KUNMING, Nov. 16 (Xinhua) -- As the first ray of sunshine reaches Damojing Village, Zhu Jinlian wakes up, puts on his clothes and braces against the wind as he makes his way to a shed.
There are noises coming from the ryegrass under his feet. Zhu bends down to grab a handful of grass and sweeps something into a corner before putting it into a bag.
Slowly, his bag is filled with locusts.
Weighing around 6.8 kilograms in total, the insects earn him 272 yuan (41 U.S. dollars) -- a lot of money for Zhu.
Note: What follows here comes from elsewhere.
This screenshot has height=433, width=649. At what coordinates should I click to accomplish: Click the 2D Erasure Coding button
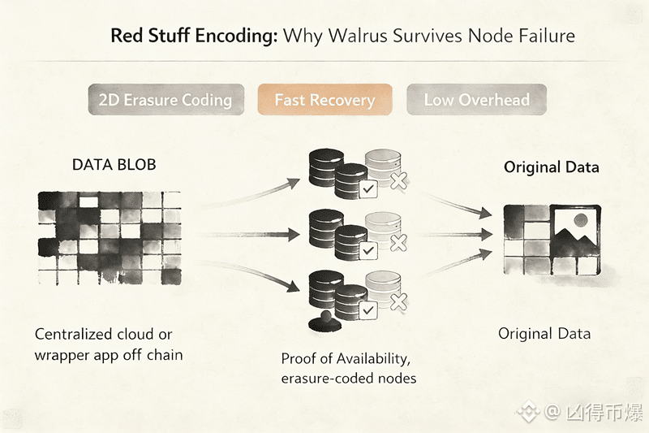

The 40-year-old farmer is more than 30,000 yuan in debt from paying for his children's education and his elderly mother's medical bills.
For more than 4.47 million people living below the poverty line in southwest China's Yunnan Province, making better lives for themselves is complicated. It means building roads and bridges, planting fruit trees and herbs, seeking jobs in cities, and even raising locusts.
"When the local government launched the program in 2015, I didn't believe that raising locusts, a pest that we previously hated, could make money," said Zhu.
Locusts are believed to have high nutritional and medicinal value in many parts of China. The bugs fetch a wholesale price surpassing 40 yuan per kilogram.
Around 2,500 meters above sea level, Damojing is a poor, remote village in Yunnan. Of its 931 villagers, more than 22 percent survive on an annual income of less than 2,952 yuan per capita.
Raising locusts does not require much skill or labor. It's an easy way to make money for poorly educated farmers.
"Considering these reasons, we realized it might be a way out of poverty," said Zou Xiangping, a poverty-relief cadre with the village.
Zhu's family did not have any source of income beyond a small plot of farmland. They lived in an old house with cracked mud walls. Zhu decided to try locusts.
Building a shed and purchasing young locusts requires an investment of 5,000 yuan. With the help of the government, he paid one third of the cost, received free training with another 100 villagers and visited a pilot locust farm in Kunming, capital of Yunnan.
The local government has signed agreements with firms to help poor villagers sell their locusts to buyers from big cities such as Guangzhou and Shanghai.
So far, a total of 18 village households, including eight registered poor households, have participated in the program. They can produce more than one tonne of locusts each year.
By raising the insects, Zhu expects to earn over 30,000 yuan this year. The family of five already moved into a new house in August.
"There is no problem in paying off my debt," he said.
As one of the poorest provinces in China, Yunnan has more than 10 percent of China's officially designated poor counties, including the Hui and Yi Autonomous County of Xundian, where Zhu lives.
According to He Jinping, deputy governor of Yunnan, the province set this year's target to help one million people cast off poverty.
It has worked to improve infrastructure, develop industrial projects, ensure equal access to basic public services, and mobilize enterprises and government agencies to offer support to poor villages.
"Lifting all the remaining poor people out of poverty is a solemn commitment made by the Chinese government to the people. It is uppermost in my mind, and I have spent more energy on poverty alleviation than anything else," said Chinese President Xi Jinping in a keynote address at the Asia-Pacific Economic Cooperation (APEC) CEO Summit last week.
Over the past five years, Xi has been to many poor areas in China to identify the causes of poverty and address them in a targeted way.
Decisive progress has been made. More than 60 million people have been lifted out of poverty in the past five years in China, with the the poverty rate dropping from 10.2 percent to less than 4 percent.
Yang Shujun, deputy Party chief with Xundian, cited a Chinese proverb relevant to the current poverty reduction efforts: Give a man a fish and you feed him for a day; teach him how to fish and you feed him for a lifetime.
Xundian aims to lift its remaining 46,000 residents out of poverty this year by developing industries including locusts, chickens, potatoes and flowers.
Zhu plans to build another three locust sheds next year.
"The pest has become a boon for us in the fight against poverty," he said.